If there is one thing that I know for sure it is this, when you look into the eyes of someone that is dying or even some one that has been invited to death’s edge; they want to know that the sound of their voice has been heard, that the essence of their life’s story has impacted you.
But then don’t we all?
Each life tells a story, each moment the potential to define the story.
What story is your life telling?
I have always been a truth seeker, a soul gardener and a member of the cheering section that sees and knows the inherent good in all of us. I have also loved being in service to others for as far back as I can remember (Yes, Mrs. McCarthy that was 5 year old me that rang your doorbell and left a May basket on your doorstep. I assumed after the death of your husband, Spring was not the same for you. I imagined that perhaps you were lonely in that big house at the top of my street and I wanted you to have a moment of joy).
I believe that when we can see the consistent themes that run through our lives we know where our superpowers lie, why we are here and how to make the essence of our story impact-ful. My theme has been to care for the human spirit and cancer has been my invitation to let my voice be heard.
Working with cancer patients has taught me that at the end of the day it is the currency we bring to one another and not money that matters most. My pockets may be empty but my heart is always full. I try to live, watching for ways that I can serve those in my life with and without cancer. Those that may have forgotten how important their story is and how it impacted me.
My hairdresser is a no nonsense mother bear. Her wisdom has been won through many arm wrestles with life, some she has won and some she has lost. She has seen the bad and she has known God, He lights her way.
At a time when some people her age are retiring she is raising her 3 year old grand daughter and from what I can tell having regular coffee dates with God to get the strength and faith to make it all work. She owns and runs the hair salon that I go to. She has formed a community there and is the consummate mayor. She checks her issues at the door on most days except for one day, the day she told me her story and about her granddaughter. I listened.

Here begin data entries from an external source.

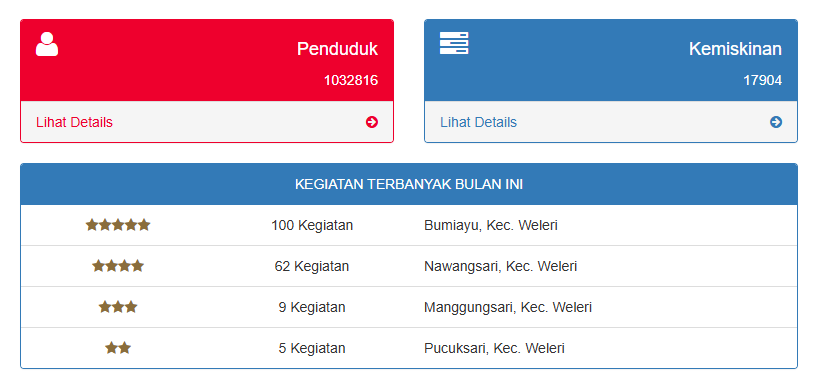Select Nawangsari, Kec. Weleri row

tap(409, 266)
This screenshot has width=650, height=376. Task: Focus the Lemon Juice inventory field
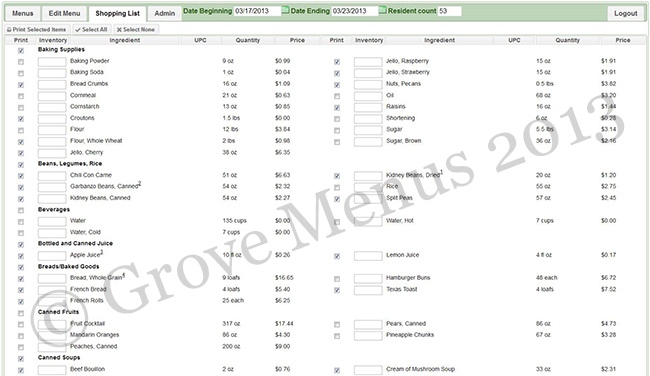pos(368,256)
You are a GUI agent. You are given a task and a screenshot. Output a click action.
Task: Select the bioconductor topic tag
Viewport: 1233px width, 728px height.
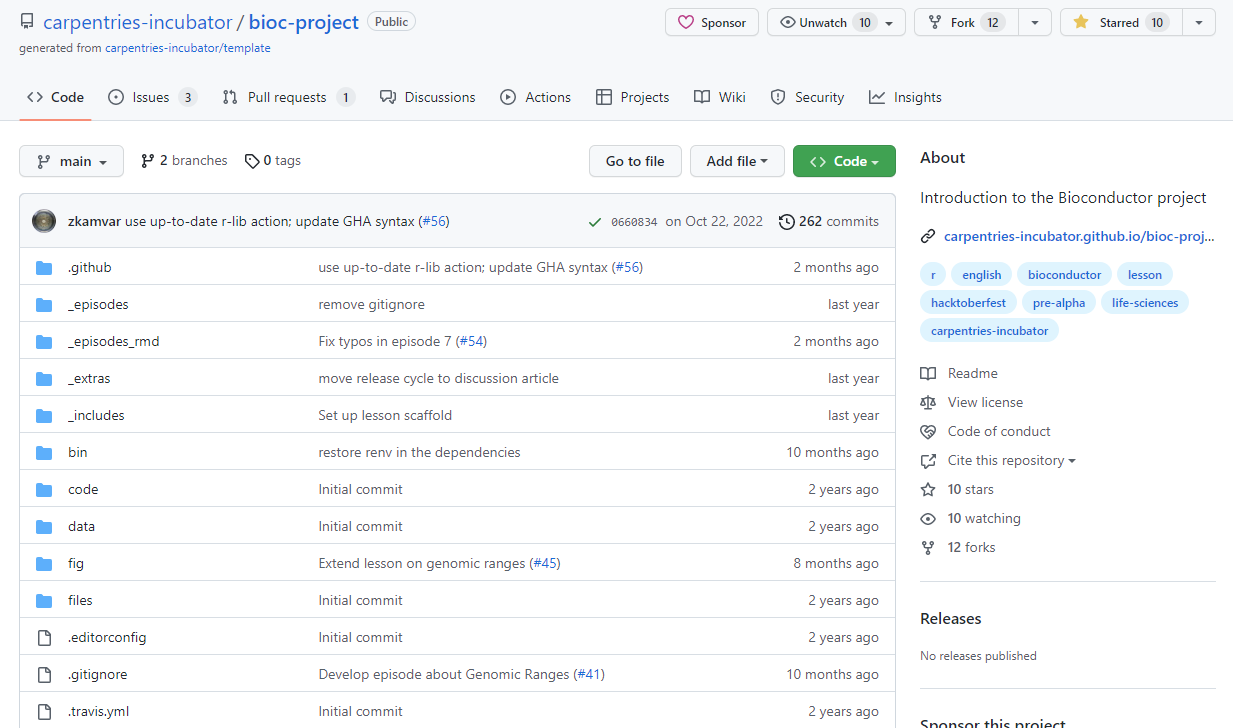tap(1064, 275)
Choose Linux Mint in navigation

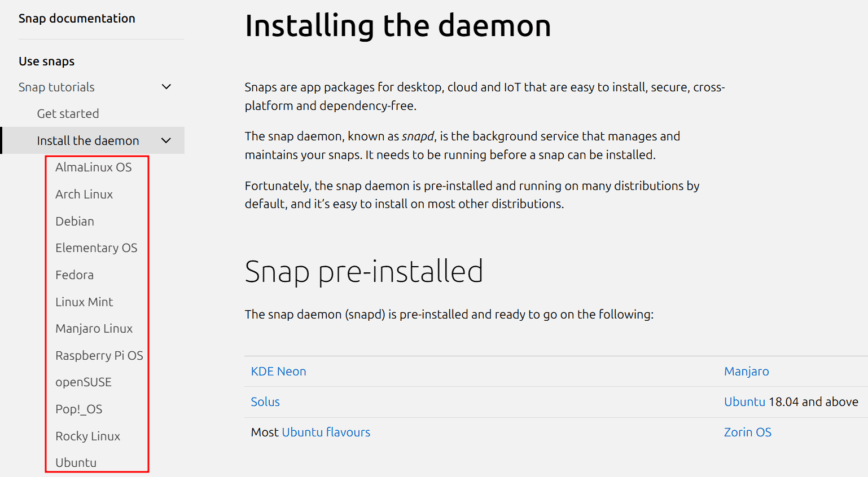tap(84, 302)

The next time I got my hair cut she and I got into a lively conversation about the Disney Princesses. She was trying to learn about them on the fly so she could speak the language her granddaughter was learning. As I walked away from our conversation to get into my car to go home, I thought about my own daughter and her love for all the Disney Princesses when she was 3 years old. The memories I held of my daughter dressing up as one of the princesses flashing back, the Halloween I went as Belle and she as Cinderella.
What better way to let my hairdresser know that her voice had been heard; that the essence of her story had impacted me, than to give her a memory with her granddaughter?
I bought tickets for her and her granddaughter to see the Disney play the Little Mermaid. I gave her a moment in time with her granddaughter, a memory, as a way to honor who she is and the sacred work that she is doing by raising her. Reportedly her granddaughter was mesmerized by the show, my hairdresser cried.
She told me she was touched that someone would do that for her, recognize her in that way and help her build a memory.
But isn’t that what we all want, to be honored for what we do?
We often think that the heroes in our culture are the people that fill stadiums with their singing voices or basketball courts with their athletic abilities but for me the heroes look different. The heroes for me are the quiet, humble people that get up each day to do the work that life has asked of them whether it be caring for a granddaughter or healing from cancer with faith.
Who are the heroes in your life and how do you honor them?